[Zope] [ANN] TextIndexNG 1.05final released
Andreas Jung
andreas@andreas-jung.com
Sun, 13 Oct 2002 11:10:27 +0200
I am pleased to announce the release of
TextIndexNG 1.05 FINAL
TextIndexNG is a new pluggable index for the ZCatalog and is the most
feature complete solution for fulltext inexing under Zope. TextIndexNG
enhances the fulltext indexing capabilities of Zope by providing the
following features:
* support for document converters (HTML, PDF, WinWord, PowerPoint,
Postscript). Custom converters can be easily added
* stemmer support for 12 languages
* optional support for right truncation
* similarity search (soundex, metaphone support) (for English)
* NEAR search
* phrase search
* pluggable query parsers (two parsers included)
* stop words support
* new test tab for interactive testing
* faster than Zopes old TextIndex
* full unicode support (new)
* normalization support (new)
* new similarity algorithm: double metaphone (new)
* new TXNGSplitter
* new vocabulary browser
Changes:
* added full wildcard support for CLLexicon and StandardLexicon
* rewrote Stemmer module (now fully unicode compliant)
* unittests code cleanup
* query evaluation refactored
* Parser API changed to return a parse tree instead of a Python
expression
* new parse tree evaluator added
* PyQueryParser: now accepts a minus sign as prefix of a word to
indicate NOT. Searching for "foo -bar" will be recognized as "foo AND
NOT
bar". In addition the syntax for "ANDNOT" has been changed to
"AND NOT".
* stopword handling through registry
* added double metaphone algorithm for similarity search
* Splitter handling changed: The new TXNGSplitter has been added. It
supports both strings and unicode strings and supercedes the
functionalities of all other existing splitters for Zope. TXNGSplitter
is the only splitter that will be used by TextIndexNG. The
"index numbers"
options has been removed both from the splitter and the ZMI. In
addition
the splitter now accepts an optional set of characters that are
recognized to be valid inside words. This allows you to index common
words like "C++" or "python-22.lib" when you specify "+.-" as valid
word
characters.
* Python C extensions compile now under Windows (Binary
distribution will be available for Windows)
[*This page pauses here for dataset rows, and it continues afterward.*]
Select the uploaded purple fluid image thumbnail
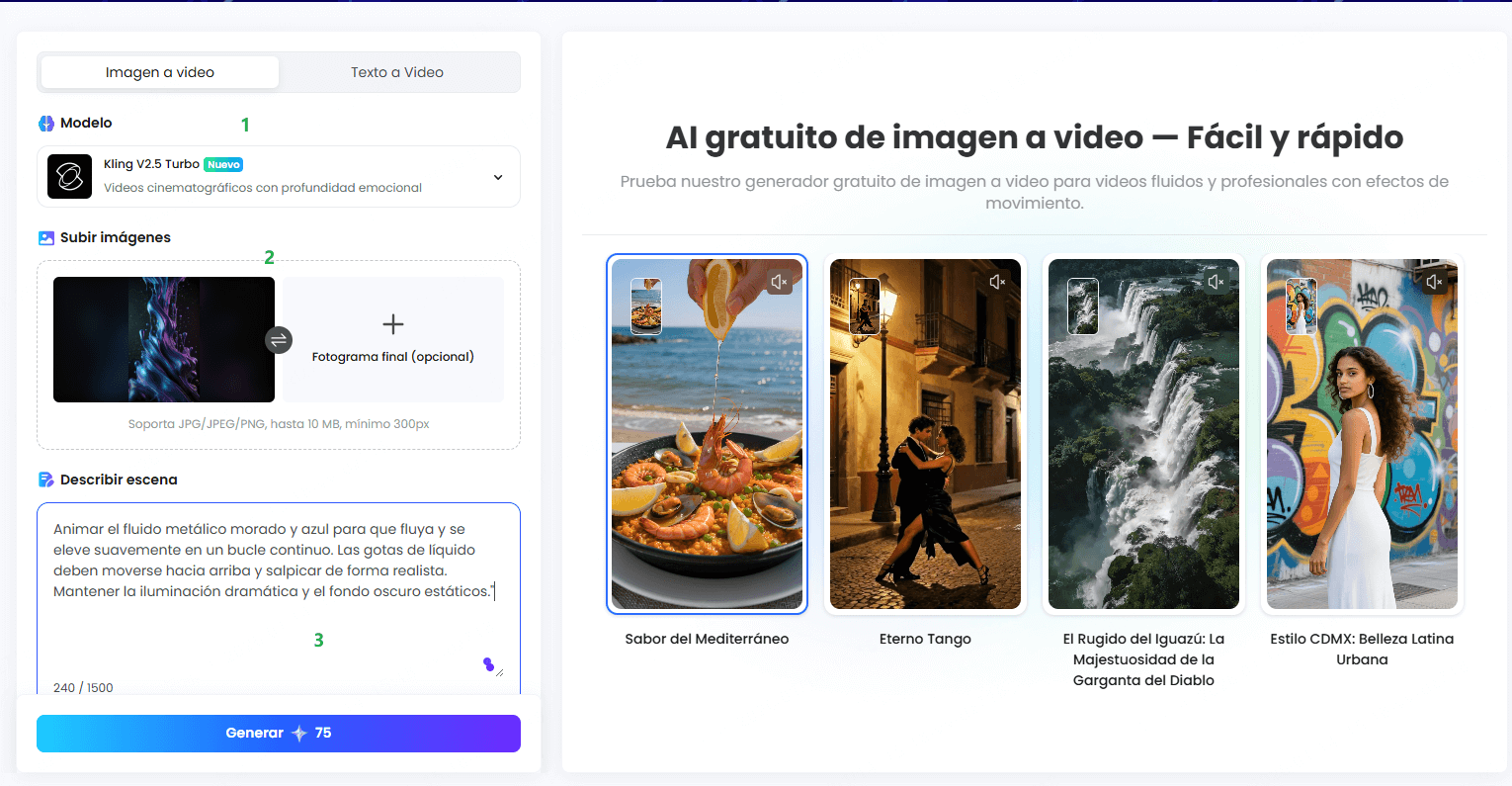(x=163, y=339)

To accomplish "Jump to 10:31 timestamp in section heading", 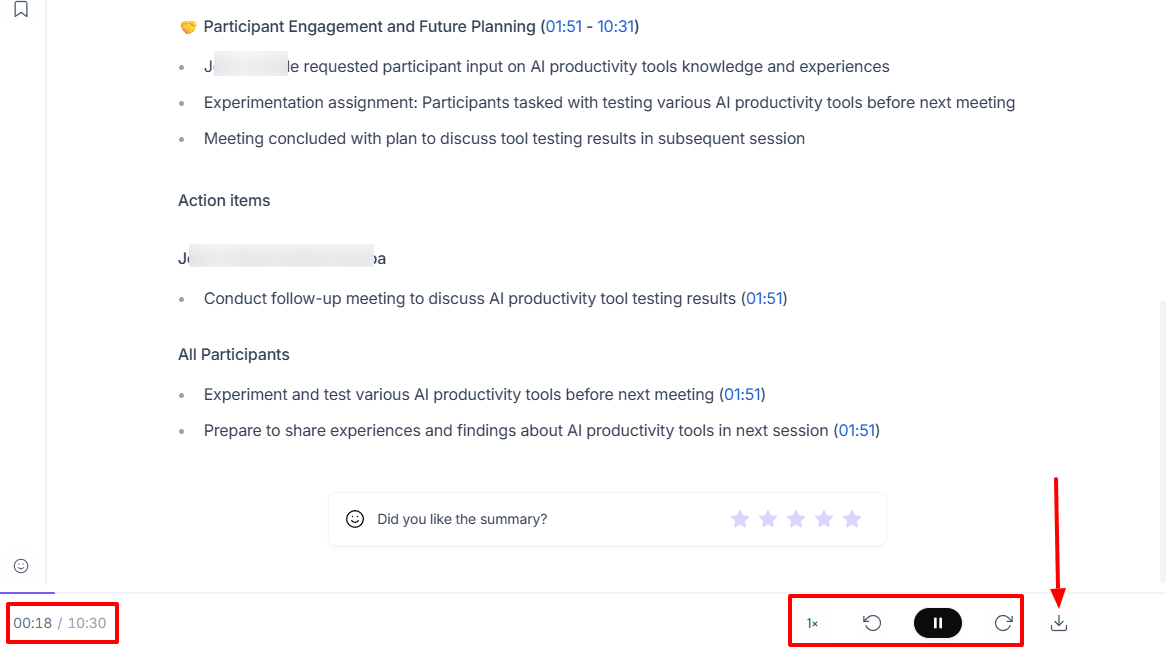I will tap(616, 27).
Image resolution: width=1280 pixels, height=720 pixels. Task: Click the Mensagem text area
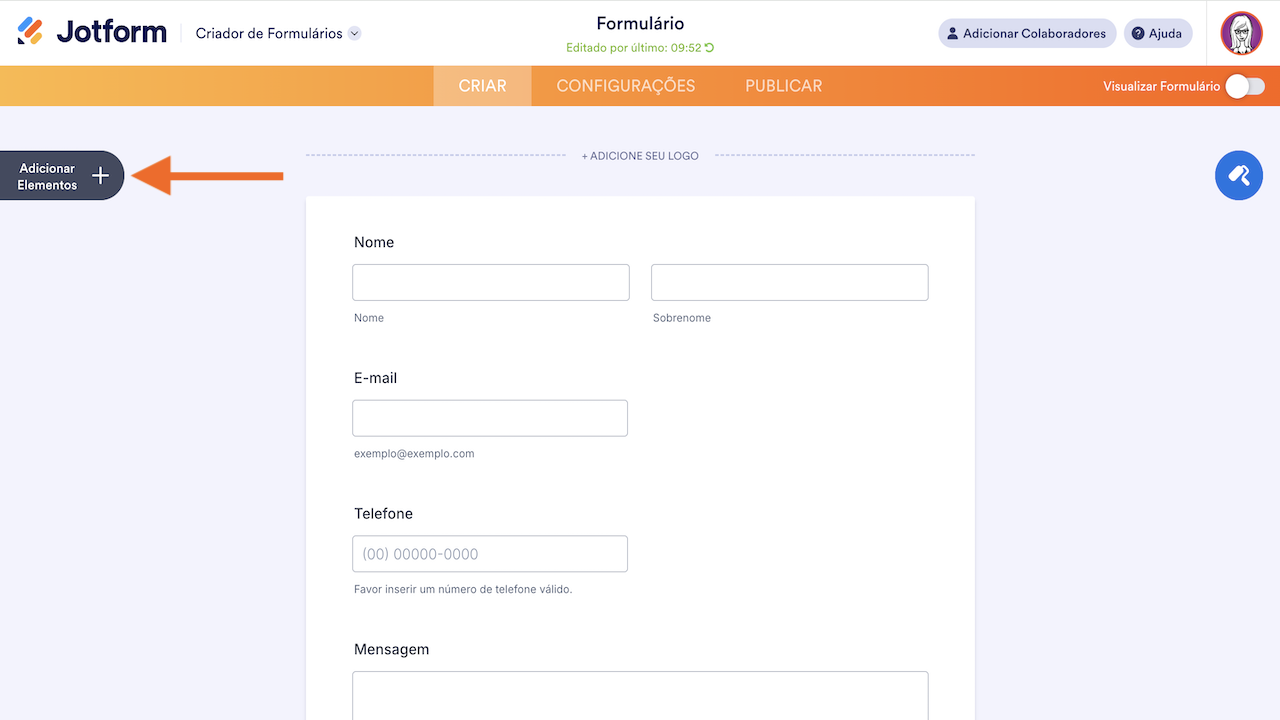tap(640, 695)
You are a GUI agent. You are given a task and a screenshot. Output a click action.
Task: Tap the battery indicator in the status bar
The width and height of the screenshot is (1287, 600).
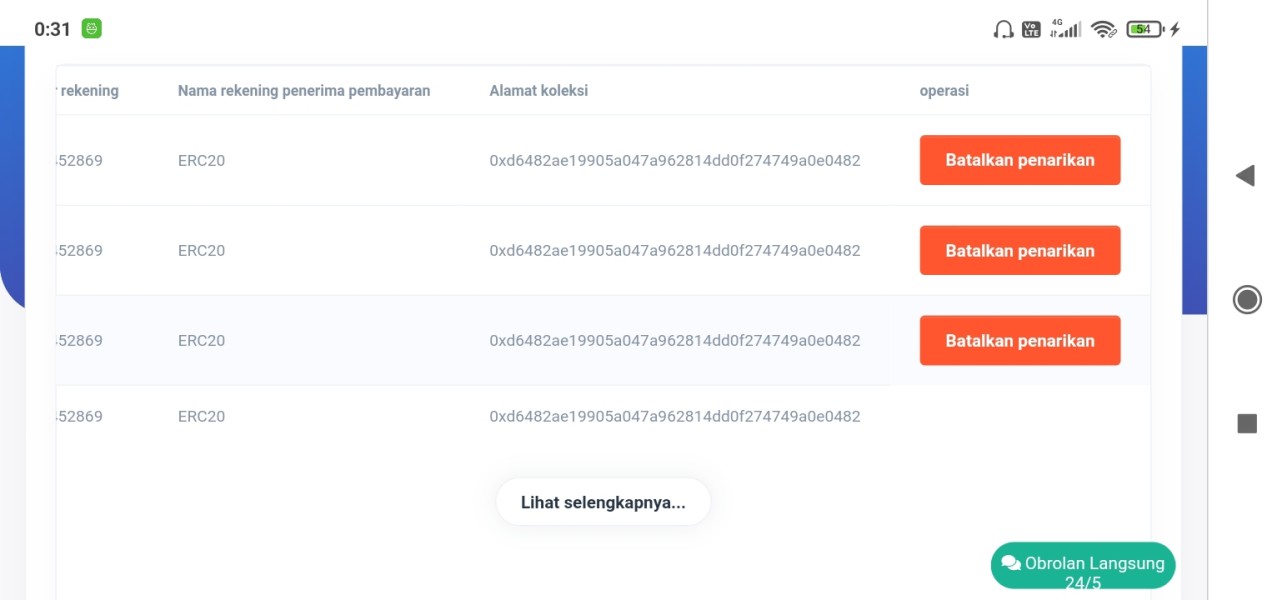[1144, 29]
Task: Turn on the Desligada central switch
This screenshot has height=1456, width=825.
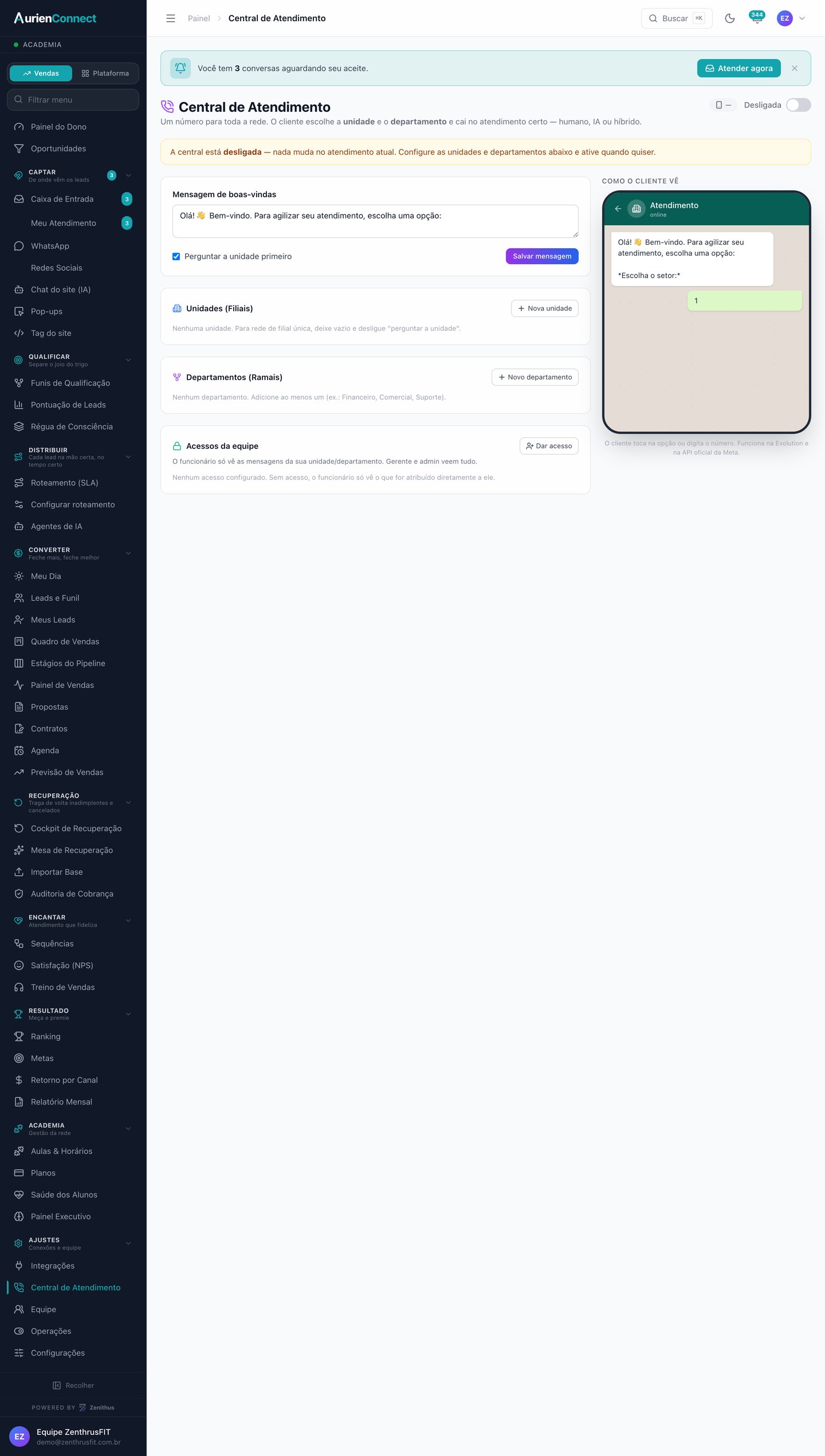Action: 798,105
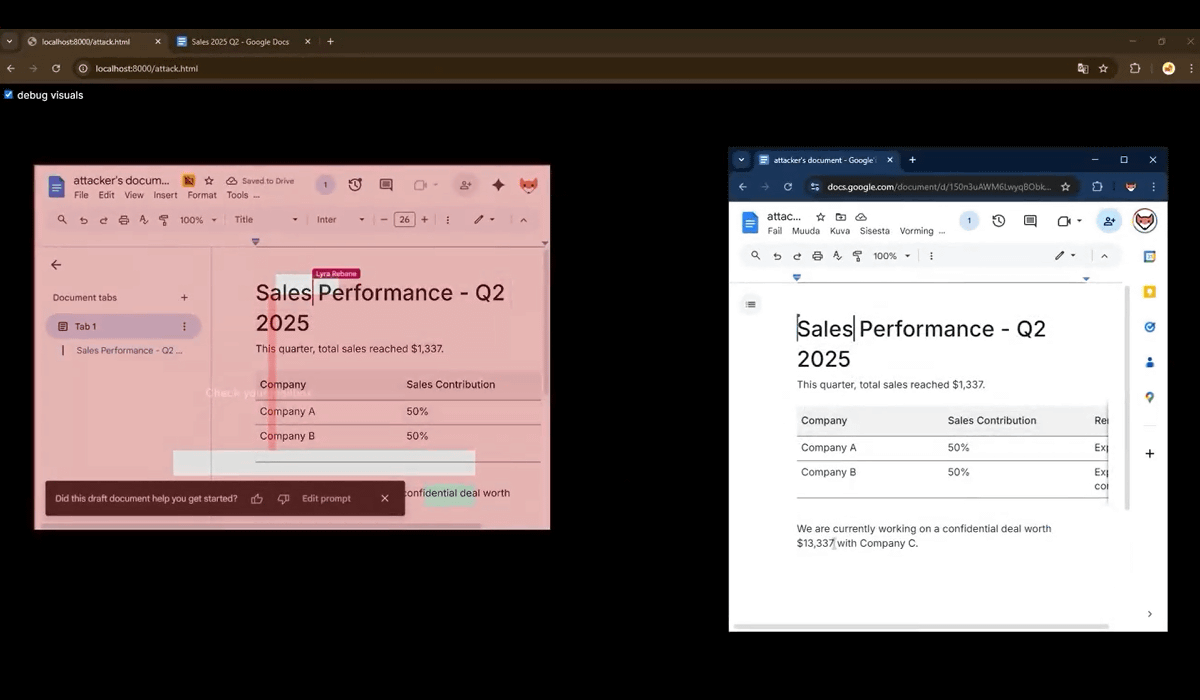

* normalizer support added
* full unicode support
* the add form for TextIndexNG now uses the registries to obtain
informations about registered complements instead of hardcoded
values.
* fixed problem with changed API of the Interface packages
(backport from Zope 3 to Zope 2.6)
* added vocabulary browser
* lots of code cleanup
* bug fixes...
* add statistics tab to ZMI
* fixed serious bug in TXNGSplitter due to missing
encoding parameter
* minor ZMI adjustments
* using converters no longer raises an exception when a converter
could not be found for the mime-type of a document
* using document converters did not work due to a changed API call
* added Finnish stemmer
* improved CMF support: TextIndexNG is not able to index foreign file
format stored as "Portal File" using the DocumentConverters.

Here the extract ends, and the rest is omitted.